The autonomous gadget, guided by artificial intelligence, has some big-name backers including former prime minister Malcolm Turnbull. Scientists believe it will slash the cost of marine research and the time and effort it takes.
At just 6kg, the Hydrus drone is light and can be deployed by a single person from the side of a tinny, with missions set and executed remotely via a web interface.
It has some impressive skills, including being able to fix its position in turbulent conditions and zip through complex environments without hitting anything, gathering scientific readings as it goes.
It has a cinema-grade camera and can be fitted with sensors to capture all kinds of data from climate change effects like coral bleaching and acidification, to fish stocks and coastal erosion.

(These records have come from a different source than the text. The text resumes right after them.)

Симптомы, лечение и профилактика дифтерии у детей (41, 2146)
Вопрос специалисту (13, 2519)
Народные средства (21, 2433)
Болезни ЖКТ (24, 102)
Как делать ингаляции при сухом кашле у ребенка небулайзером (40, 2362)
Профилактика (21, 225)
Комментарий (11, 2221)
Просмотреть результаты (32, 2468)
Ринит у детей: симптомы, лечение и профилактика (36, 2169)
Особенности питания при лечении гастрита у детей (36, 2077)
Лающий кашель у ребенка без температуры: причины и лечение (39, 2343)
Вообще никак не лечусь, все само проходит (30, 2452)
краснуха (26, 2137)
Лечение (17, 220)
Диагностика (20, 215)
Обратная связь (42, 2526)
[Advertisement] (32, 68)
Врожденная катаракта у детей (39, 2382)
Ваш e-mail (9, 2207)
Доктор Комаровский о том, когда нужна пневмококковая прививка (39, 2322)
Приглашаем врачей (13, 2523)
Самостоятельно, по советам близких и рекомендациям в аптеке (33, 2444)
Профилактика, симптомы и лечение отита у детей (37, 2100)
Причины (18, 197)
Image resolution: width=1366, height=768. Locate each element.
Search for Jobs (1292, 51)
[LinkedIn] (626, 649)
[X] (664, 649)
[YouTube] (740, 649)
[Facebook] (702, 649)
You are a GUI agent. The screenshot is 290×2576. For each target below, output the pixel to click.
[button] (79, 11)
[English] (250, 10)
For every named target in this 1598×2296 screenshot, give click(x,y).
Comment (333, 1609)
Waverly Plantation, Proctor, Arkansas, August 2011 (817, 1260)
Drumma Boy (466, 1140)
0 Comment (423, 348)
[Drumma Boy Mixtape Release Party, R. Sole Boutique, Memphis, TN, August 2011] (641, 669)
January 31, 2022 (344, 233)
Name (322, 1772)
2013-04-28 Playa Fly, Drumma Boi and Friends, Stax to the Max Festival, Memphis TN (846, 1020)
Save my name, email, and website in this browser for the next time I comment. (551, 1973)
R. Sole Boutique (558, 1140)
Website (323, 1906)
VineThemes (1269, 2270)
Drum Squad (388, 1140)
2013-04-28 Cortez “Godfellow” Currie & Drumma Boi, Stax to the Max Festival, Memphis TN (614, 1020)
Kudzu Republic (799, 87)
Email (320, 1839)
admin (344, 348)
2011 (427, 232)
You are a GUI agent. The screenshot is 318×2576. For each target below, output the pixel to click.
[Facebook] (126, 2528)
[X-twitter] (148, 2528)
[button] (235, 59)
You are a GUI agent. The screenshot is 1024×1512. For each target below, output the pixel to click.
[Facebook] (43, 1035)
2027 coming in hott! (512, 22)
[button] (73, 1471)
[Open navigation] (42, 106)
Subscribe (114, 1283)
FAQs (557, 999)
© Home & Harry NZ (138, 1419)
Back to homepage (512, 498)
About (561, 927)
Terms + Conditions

Hydrus is the brain child of Xavier Orr, who says it’s a far cry from the heavy, expensive and difficult to deploy devices traditionally used.
The technology that powers the drone has been a decade in the making. Its financial backers also include mining magnate Andrew Forrest through his philanthropic Minderoo Foundation, and the CSIRO’s deep tech innovation fund.
It was recently used to carry out a survey at Ningaloo Reef, with applications for sea grass and kelp studies now being explored with the University of Western Australia.
At $40,000 each, pre-orders are rolling in after the Advanced Navigation co-founder and business partner Chris Shaw showcased it at an ocean trade show in London.
“That may seem super expensive but actually the current vehicles they are generally $500,000 upwards, and then you need a $1 million boat or ship to deploy them, and a crew of 12 or 14,” Mr Orr says.
Marine scientist Michaela Dommisse, the research and infrastructure manager for the Minderoo Foundation’s Flourishing Oceans project, says the organisation invested in Hydrus because of its potential to generate big data sets and revolutionise marine research as aerial drones have for terrestrial studies.
“That’s the kind of fundamental information you need to really unpick a system,” she says.
“You can’t manage something if you can’t measure it. This is an opportunity to unlock getting data, at greater speed and efficiency, at much less risk.”